Wade Hawkings llevaba cuatro años y medio de servicio en el USS Tennessee como capitán artillero de una batería antiaérea:
«Celebré mi vigesimotercer cumpleaños el sábado 6 de diciembre. El 7 me desayunaba solo cuando escuche una serie de deflagraciones. Pensé que se trataba de un ejercicio táctico. “Ni en domingo nos dejan en paz”, dije para mis adentros. Salí a cubierta y, al ver que eran los aviones japoneses los que arrojaban las bombas y describían un círculo para volver sobre el objetivo, me refugié detrás de una mampara metálica. En medio de la embestida me dio un ataque de histeria y me puse a reír como un loco. Luego corrí hacia la torreta, donde mis hombres estaban ya en la tarea. Abrimos fuego durante largo rato. A los del Tennessee nos adjudicaron el derribo de cinco aviones enemigos. Nunca sabré si mi antiaéreo abatió alguno de ellos.
»El capitán Reardon, mi capitán, subió a bordo vestido de paisano, con un sombrero de paja.
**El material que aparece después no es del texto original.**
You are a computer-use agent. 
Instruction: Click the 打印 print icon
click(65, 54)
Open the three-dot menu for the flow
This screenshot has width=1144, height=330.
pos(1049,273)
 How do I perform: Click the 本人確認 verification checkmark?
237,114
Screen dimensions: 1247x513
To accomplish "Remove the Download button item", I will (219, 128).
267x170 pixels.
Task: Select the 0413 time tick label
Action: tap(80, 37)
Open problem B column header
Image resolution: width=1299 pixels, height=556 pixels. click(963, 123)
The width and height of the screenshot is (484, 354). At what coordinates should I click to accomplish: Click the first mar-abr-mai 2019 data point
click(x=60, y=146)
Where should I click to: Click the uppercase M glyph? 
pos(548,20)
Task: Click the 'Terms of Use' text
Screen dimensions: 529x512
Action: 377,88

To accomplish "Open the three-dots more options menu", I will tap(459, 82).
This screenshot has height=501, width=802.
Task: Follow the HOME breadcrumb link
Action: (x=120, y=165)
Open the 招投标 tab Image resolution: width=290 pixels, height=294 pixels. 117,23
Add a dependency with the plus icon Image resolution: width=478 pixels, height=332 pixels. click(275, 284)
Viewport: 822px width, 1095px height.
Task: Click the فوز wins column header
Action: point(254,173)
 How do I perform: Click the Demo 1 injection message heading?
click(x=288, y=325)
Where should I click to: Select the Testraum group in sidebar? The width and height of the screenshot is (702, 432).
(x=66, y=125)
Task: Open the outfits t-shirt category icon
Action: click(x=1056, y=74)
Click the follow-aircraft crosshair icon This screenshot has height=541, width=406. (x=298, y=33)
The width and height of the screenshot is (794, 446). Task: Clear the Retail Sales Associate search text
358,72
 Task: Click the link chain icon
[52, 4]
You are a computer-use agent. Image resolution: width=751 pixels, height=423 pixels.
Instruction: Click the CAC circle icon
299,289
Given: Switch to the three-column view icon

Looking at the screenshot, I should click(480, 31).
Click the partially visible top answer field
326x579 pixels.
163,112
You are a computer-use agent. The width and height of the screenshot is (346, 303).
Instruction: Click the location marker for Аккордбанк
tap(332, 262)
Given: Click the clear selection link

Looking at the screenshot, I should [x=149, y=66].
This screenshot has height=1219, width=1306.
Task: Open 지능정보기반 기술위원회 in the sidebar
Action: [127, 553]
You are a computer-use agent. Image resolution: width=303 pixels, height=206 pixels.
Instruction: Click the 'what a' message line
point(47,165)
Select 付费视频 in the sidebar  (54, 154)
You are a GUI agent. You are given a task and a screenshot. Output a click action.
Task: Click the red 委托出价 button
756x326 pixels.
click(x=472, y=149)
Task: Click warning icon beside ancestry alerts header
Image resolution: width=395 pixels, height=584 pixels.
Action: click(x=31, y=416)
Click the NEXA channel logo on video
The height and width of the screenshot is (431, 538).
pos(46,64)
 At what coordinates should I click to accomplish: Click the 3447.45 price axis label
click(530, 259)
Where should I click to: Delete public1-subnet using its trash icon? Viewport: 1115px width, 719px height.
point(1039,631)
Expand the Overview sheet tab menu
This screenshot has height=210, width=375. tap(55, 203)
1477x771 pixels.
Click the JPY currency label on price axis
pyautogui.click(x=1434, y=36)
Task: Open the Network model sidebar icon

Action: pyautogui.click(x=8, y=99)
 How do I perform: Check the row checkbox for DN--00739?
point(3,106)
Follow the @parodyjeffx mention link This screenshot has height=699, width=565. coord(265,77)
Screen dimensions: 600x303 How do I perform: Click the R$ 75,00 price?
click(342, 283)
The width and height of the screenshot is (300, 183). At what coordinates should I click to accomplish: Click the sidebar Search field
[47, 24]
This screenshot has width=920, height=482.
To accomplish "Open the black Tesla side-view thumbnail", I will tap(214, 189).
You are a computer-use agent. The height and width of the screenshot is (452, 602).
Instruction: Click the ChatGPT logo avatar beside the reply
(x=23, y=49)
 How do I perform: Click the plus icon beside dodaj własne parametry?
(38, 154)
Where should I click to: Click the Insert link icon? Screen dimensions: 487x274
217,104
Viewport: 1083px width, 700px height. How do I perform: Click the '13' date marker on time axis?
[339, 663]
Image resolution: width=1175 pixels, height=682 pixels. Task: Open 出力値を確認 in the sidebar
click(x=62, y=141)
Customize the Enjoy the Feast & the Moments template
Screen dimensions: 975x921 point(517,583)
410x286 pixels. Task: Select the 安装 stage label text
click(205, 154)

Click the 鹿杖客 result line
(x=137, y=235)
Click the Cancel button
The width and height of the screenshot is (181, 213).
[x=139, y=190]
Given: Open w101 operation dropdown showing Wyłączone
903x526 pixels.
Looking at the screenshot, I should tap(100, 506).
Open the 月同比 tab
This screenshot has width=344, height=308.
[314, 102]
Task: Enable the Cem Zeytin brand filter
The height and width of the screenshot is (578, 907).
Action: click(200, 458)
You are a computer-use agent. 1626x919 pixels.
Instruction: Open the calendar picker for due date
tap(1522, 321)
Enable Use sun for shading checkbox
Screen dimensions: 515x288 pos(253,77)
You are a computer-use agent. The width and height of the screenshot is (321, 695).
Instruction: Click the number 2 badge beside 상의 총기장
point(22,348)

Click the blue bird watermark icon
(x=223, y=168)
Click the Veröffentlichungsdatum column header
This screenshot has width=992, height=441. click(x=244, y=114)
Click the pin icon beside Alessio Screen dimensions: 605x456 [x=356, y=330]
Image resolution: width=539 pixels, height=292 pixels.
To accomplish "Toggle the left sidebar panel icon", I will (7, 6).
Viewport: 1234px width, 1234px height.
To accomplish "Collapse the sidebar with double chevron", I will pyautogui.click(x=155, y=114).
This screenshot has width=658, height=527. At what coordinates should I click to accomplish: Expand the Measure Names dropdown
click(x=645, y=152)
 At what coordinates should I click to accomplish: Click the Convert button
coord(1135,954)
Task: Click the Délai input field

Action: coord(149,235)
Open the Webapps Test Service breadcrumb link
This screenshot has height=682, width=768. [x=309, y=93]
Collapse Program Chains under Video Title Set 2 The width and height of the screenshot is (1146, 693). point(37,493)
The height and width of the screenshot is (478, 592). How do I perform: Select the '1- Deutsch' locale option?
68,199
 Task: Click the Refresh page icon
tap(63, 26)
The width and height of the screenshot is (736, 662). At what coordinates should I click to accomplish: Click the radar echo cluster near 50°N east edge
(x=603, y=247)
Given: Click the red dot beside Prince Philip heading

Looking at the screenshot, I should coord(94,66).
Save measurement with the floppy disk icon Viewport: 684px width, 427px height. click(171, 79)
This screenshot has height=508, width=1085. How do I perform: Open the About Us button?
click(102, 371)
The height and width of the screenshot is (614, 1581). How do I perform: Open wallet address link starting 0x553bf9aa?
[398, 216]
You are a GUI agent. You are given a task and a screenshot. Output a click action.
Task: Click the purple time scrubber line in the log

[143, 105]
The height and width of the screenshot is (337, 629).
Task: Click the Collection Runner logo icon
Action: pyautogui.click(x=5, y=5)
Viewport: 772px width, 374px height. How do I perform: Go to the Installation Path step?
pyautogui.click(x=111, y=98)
Uno de los oficiales le recordó cómo iba vestido. Respondió que no tenía el uniforme a mano. Cambió el panamá por un casco y siguió en su trabajo como si tal cosa. Era un gran hombre. Tengo el honor de haber combatido a las órdenes de un jefe vestido con ropa civil.
»Dos o tres días más tarde, los cadáveres de los soldados y los marinos aparecieron en la superficie del agua. Estaban cubiertos de grasa, de agua aceitosa, y sus cuerpos aparecían quemados, decapitados, sin brazos o piernas. Los enterramos en una fosa común. Mi amigo Bob Graves, marino en el Utah, me ayudó a darles sepultura. Tenía diecisiete años, muy joven aún para hacer ese tipo de trabajo.
«Cincuenta años después, Bob y yo volvimos a Honolulú. Había a las puertas del hotel un autobús lleno de pilotos japoneses, de los que nos bombardearon aquel día aciago. Un historiador naval vino hasta mí para decirme, al saber que había servido en el Tennessee, que uno de los pilotos que atacó mi barco quería saludarme y conocerme. Me negué. Lo que debe hacer el Gobierno imperial del Japón es pedir disculpas a los Estados Unidos. La canallada, el ataque sin previa declaración de guerra ni siquiera lo mencionan en sus escuelas». (Testimonios extraídos de una entrevista en Task Force, portal de Internet que puede consultarse estos días).
Se cree que el primer muerto en Pearl Harbor fue el marino californiano de diecisiete años Lawrence McCutcheon. Hacia las 7.52 de la mañana el teniente Jinichi Goto, al frente de los aviones torpederos del Akagi, dirigió el primer ataque de los pilotos desde la Cabeza del Diamante, en cuyas olas retozaron Deborah Kerr y Burt Lancaster en De aquí a la eternidad. Se fue hacia el Maryland y el Oklahoma, lanzó su torpedo a las aguas y se elevó abriendo fuego de ametralladora. Un proyectil fue a dar en el corazón del joven McCutcheon. Las primeras bajas civiles se registraron entre los bomberos de Honolulú, la única ciudad norteamericana sometida a un raid aéreo, que acudieron a Camp Hickam al creer que se trataba de un incendio.
Por sus actos de sacrificio y heroísmo los soldados y marinos de Oahu recibieron quince Medallas de Honor del Congreso, sesenta Cruces de la Marina, cinco Cruces por Servicios Distinguidos y sesenta y cuatro Estrellas de Plata.